Thursday, November 15, 2012

Do No Harm


“First do no harm” a doctor is obliged to swear and live by this, though the Hippocratic Oath makes no evident mention of the prime responsibility. Ability and judgement for one are not mere skills, more often than we know it so happens that he or she gets stuck at crossroads, forced to make a choice between the two rather than using them together. Considering the case of abortion, how would you define ‘harm’? In instances such as the recent: A Medically Unnecessary Death making a choice between two lives definitely does not fit in here when you are pretty sure that one is at an extreme stake, especially when the life which is giving another life. It does not qualify as a murder, and no God will send the healer to hell for it. This case was a clear misconception of religion trumping medical duty. What were they trying to prove, who were they trying to save? Were they really trying to decide on the course or just waiting for a marvel to happen which would make both the mother and her baby better? We really do not know. On the other hand we cannot jump into conclusions without understanding the turn of events. If religion is claimed for the absence of a much needed action, it can never be a justified reason for the life lost.

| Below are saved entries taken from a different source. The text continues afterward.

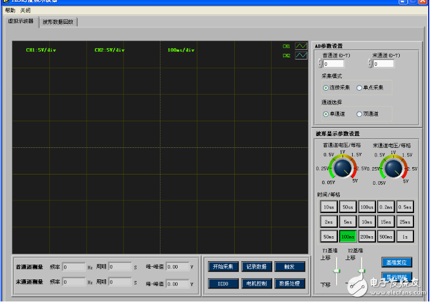The width and height of the screenshot is (431, 302).
Task: Select 单点采集 single-point acquisition mode
Action: [x=360, y=88]
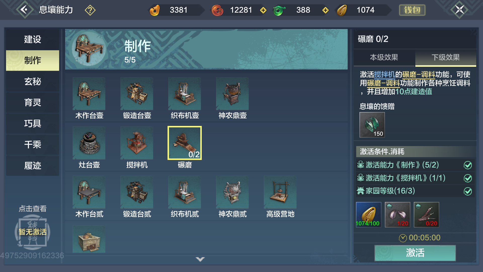
Task: Select the 高级营地 campsite icon
Action: 280,192
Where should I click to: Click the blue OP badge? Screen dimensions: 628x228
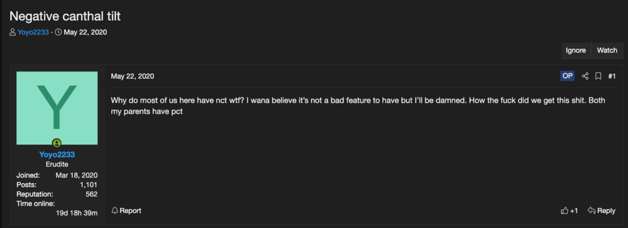567,76

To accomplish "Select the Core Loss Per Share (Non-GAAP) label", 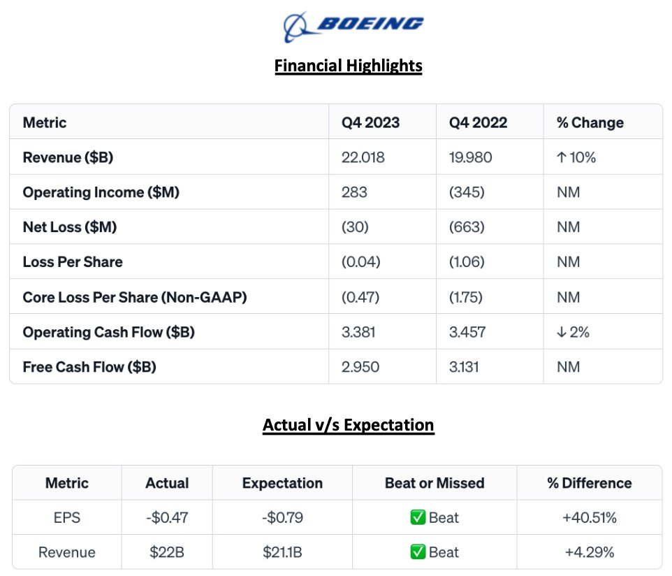I will (x=135, y=297).
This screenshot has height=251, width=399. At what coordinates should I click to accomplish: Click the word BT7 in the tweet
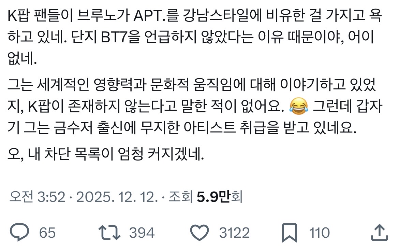[x=114, y=38]
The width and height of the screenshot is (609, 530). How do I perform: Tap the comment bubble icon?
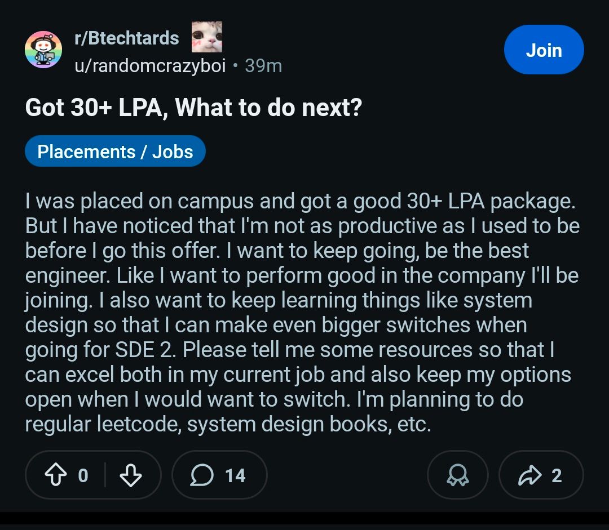[x=201, y=476]
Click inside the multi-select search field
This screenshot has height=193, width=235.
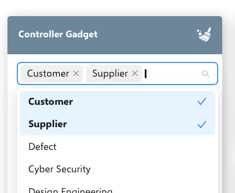[x=173, y=74]
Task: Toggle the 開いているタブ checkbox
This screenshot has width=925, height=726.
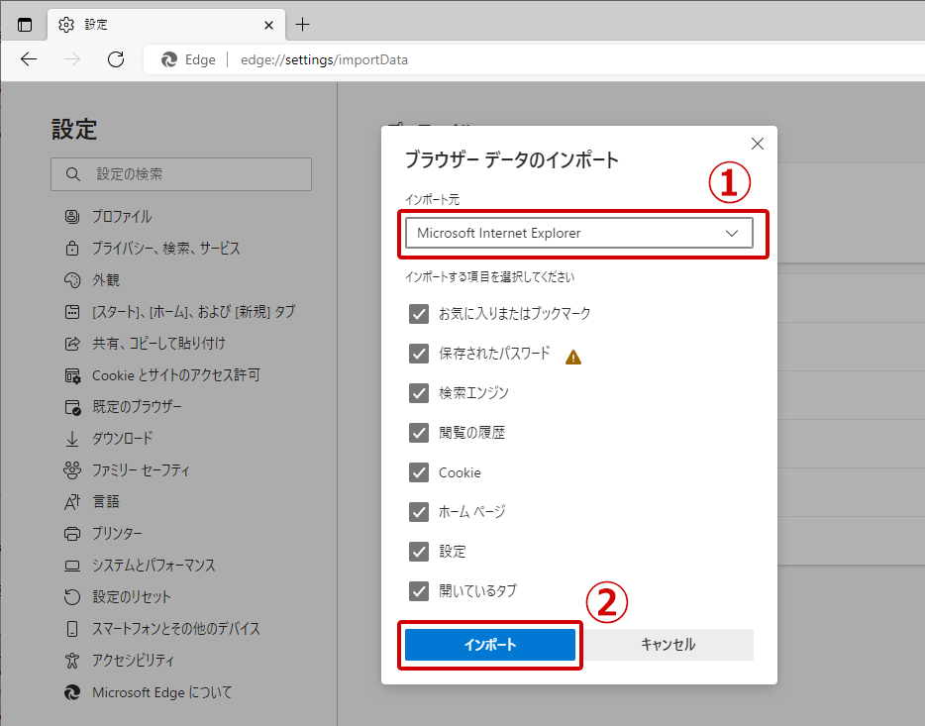Action: click(419, 591)
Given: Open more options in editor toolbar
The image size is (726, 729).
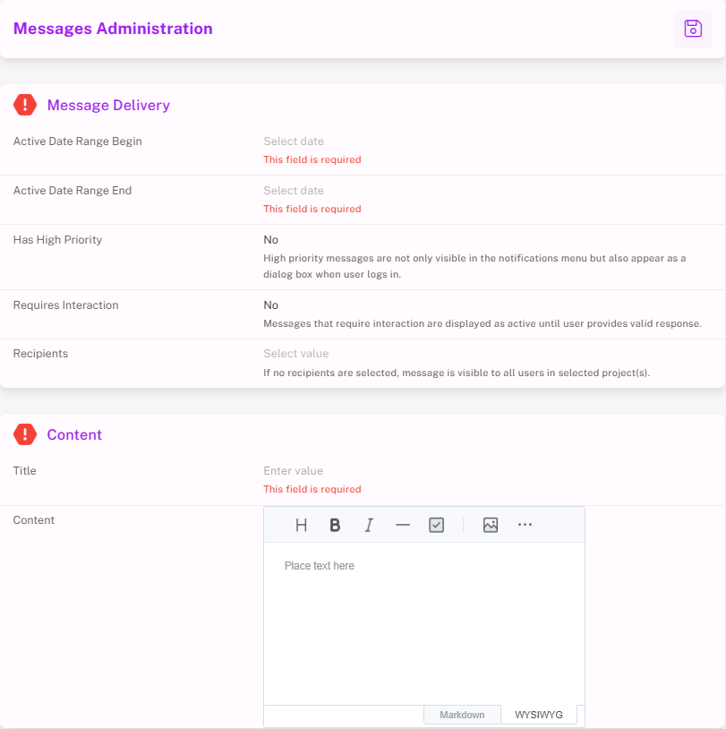Looking at the screenshot, I should (x=525, y=526).
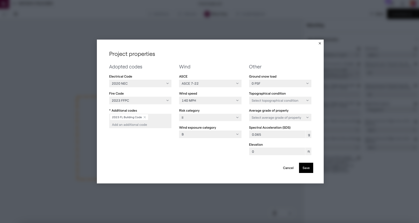Choose a topographical condition

click(x=280, y=101)
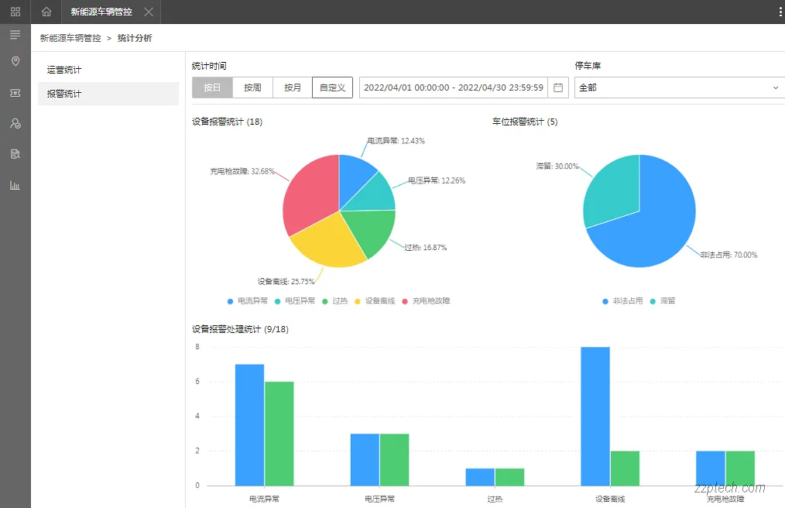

Pregnancy is a biological process, as much as everything else. And irrespective of the views that we attach to it the fact is just this, procreation is natural. But things can go wrong, they will. For which we have science, to deal with all our problems. Something which the world has evolved with, the knowledge to set things right. The field of medicine gratefully has it but every good comes with bad, so does this . Therefore we have laws, rules and religion. Some follow it, some don’t. The worst is when it is adhered to as a dictum, when it is not meant to be. That is all what has happened here and it cost a life, which is a big deal. 

What if on the other hand if all doctors stood against feticide at the right time, the male female ratio here in our country would be a different and happy figure to remember. If there is anything that can be set right, changing the rulebooks is not fine enough. Legality vs illegality is not the issue, neither life vs death. It is about taking the best possible decision and giving enough care to a patient irrespective of where they come from, which country they live in, which religion anyone belongs. There is more to treatment than deciding it based on laws, textbooks, research, experience or mere a chance. And that makes it a difficult job, therefore the mistakes. Avoidable and regrettable.

 
Picture Courtesy


“You never understand life until it grows inside of you.”